In February 2012, I joined Doreen Virtue for her Angel Healing Retreat at Sea! I could say it was a dream come true, but the truth is I would have never even DREAMED of being a part of something like this. The Angels guided me to take this journey, all the pieces fell into place and I found myself boarding the ship thinking the purpose was to learn from Doreen in person in advance of launching Spirit Makeover. To my surprise, learning became secondary to the healing I received.
Doreen’s lectures aboard the ship were indeed informative, but it was the healing meditations that really rocked my world. During the first one, we were guided to ask for whatever physical or emotional healing we wanted. I asked for my pelvic bones to be healed so that I would be able to walk through my pregnancy. (I was two-months pregnant when I boarded the ship.) I saw Jesus in my mind’s eye healing my pelvic bones!
I also received an emotional healing I never would have expected. To my surprise, I nearly had a panic attack just walking into the room on the first day. I was happy to be there, so I didn’t understand this reaction. Then, I raised my hand to ask Doreen why I felt so much fear. I began by explaining that my intention was to start seeing clients as soon as I got back home. Her response was that the source of my fear had to do with a previous life-time in which I was burned at the stake for being a witch. I wasn’t too surprised by this response. I had heard her say before that many Lightworkers were Lightworkers in previous lifetimes, as well. And, many of us had suffered persecution because of it. It still didn’t quite make sense to me. I knew, however, that she was speaking the truth.
The next day I listened to a guided meditation by Doreen I happened to bring with me. It lead me to see two of my previous lives: one as a nun in Latin America in the 1600s and one as a healer in Ireland in the 1500s. The emotion I felt when asked to experience the last few moments of life in these two lifetimes was the same: regret that I had contributed to my own demise and was leaving people while they were still in need of my help. Now it made sense to me. I wasn’t afraid so much for my own life in choosing to become a professional Lightworker in this life as I was afraid that that choice would somehow bring harm to my family.

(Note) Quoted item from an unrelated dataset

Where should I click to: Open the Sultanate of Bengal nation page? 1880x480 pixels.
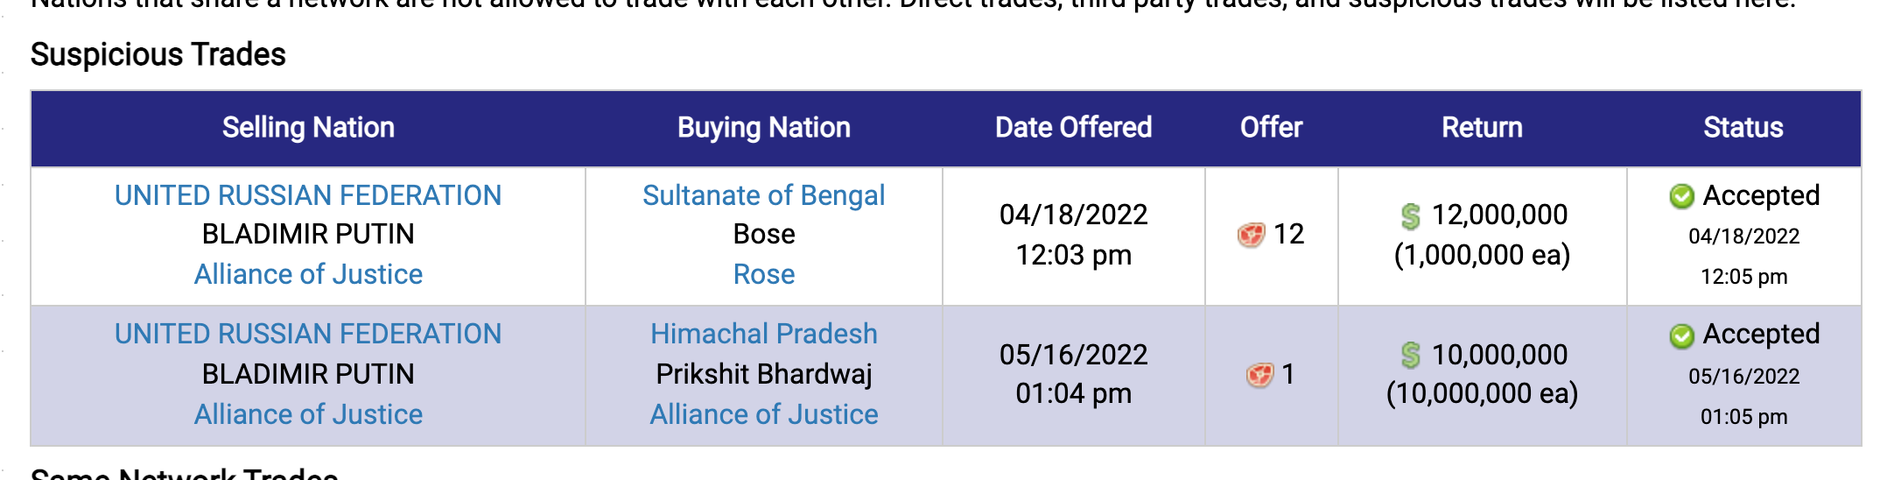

As Doreen says, they no longer burn people at the stake for being witches. Still, there is often bias, marginalization, name-calling, etc. that no parent would want their child subjected to because of their chosen profession. With the help of the Angels, I have faced this fear and will lean on them if ever I feel my children are experiencing any negative impact from my work. I have faith the Angels with guide and protect us all as I commit to a life of serving others in this Light-filled way.